Ajay Bobby Chawla (born 2 December 1982) is a Danish cricketer. He is a right-handed batsman who bowls leg break.

== Career ==
Born in Frederiksberg, Chawla began playing cricket at age 9. He represented Denmark at the under-19 level, Chawla made his full debut for Denmark in a List A match against the Durham Cricket Board in the English domestic one-day tournament, the 2000 NatWest Trophy. In that same year, he played in the European Championships in Scotland. The following year, he played for Denmark in the 2001 ICC Trophy in Canada, making six appearances. In August 2001, he played his second List A match, against Suffolk in the 1st round of the 2002 Cheltenham & Gloucester Trophy, which was played in 2001 to avoid fixture congestion. A further List A appearance came the following year in the 1st round of the 2003 Cheltenham & Gloucester Trophy against the Leicestershire Cricket Board, played to the same arrangement as the previous season's fixture. Two further appearances in that format followed, in the 2004 Cheltenham & Gloucester Trophy against Wales Minor Counties and in the 2005 Cheltenham & Gloucester Trophy against Northamptonshire at Svanholm Park, Brøndby. This was Denmark's last appearance in English domestic one-day cricket, with all their prior results having been mostly heavy defeats.

Also in 2005, Chawla appeared in his second and final ICC Trophy, which was held in Ireland. The International Cricket Council afforded List A status to these matches, with Chawla making seven appearances during the tournament, taking 9 wickets at an average of 23.22, with best figures of 3/42. Later in 2007, Chawla was selected as part of Denmark's squad for the World Cricket League Division Two in Namibia. Chawla made a further four List A appearances during the tournament, taking 10 wickets at an average of 15.20, with best figures of 4/38. Two years later, he was selected as part of Denmark's squad for the World Cup Qualifier in South Africa, where he made seven List A appearances, including his final appearance to date in that format, against Oman. He struggled with the ball during the tournament, taking just 2 wickets at an expensive average of 115.00.
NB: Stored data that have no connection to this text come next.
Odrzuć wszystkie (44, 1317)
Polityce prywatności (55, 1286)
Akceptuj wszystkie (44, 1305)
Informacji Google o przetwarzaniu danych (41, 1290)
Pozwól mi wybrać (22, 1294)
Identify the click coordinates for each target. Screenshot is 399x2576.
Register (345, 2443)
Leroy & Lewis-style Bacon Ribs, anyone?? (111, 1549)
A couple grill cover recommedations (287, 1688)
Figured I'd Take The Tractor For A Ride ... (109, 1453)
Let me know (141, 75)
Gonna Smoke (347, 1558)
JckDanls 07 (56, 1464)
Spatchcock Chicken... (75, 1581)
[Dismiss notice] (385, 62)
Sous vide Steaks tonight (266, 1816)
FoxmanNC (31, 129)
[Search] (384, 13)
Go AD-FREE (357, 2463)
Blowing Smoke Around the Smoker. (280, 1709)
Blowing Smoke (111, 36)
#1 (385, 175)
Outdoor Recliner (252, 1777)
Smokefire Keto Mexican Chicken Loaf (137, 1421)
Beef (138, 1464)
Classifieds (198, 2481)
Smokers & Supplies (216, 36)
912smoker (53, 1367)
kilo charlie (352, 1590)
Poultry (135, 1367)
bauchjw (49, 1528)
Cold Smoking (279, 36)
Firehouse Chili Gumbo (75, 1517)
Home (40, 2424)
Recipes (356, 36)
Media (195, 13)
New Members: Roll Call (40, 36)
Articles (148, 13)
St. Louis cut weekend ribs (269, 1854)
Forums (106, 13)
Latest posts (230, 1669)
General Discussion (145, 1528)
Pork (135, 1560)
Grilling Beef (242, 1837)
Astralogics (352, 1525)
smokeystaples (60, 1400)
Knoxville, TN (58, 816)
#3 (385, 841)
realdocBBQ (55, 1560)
In 2011, Chawla was selected in Denmark's squad for the 2011 ICC World Cricket League Division Three tournament in Hong Kong, making four appearances. In March 2012, Denmark took part in the World Twenty20 Qualifier in the United Arab Emirates, with Chawla selected in their fourteen-man squad. Chawla made his Twenty20 debut during the tournament against Bermuda at the Sharjah Cricket Association Stadium. He made six further appearances during the competition, the last of which came against Oman, taking 6 wickets during the tournament, at an average of 20.33 and with best figures of 3/19. In August 2012, he was selected in Denmark's fourteen-man squad for the World Cricket League Division Four in Malaysia.

Outside of cricket, Chawla works as a banker.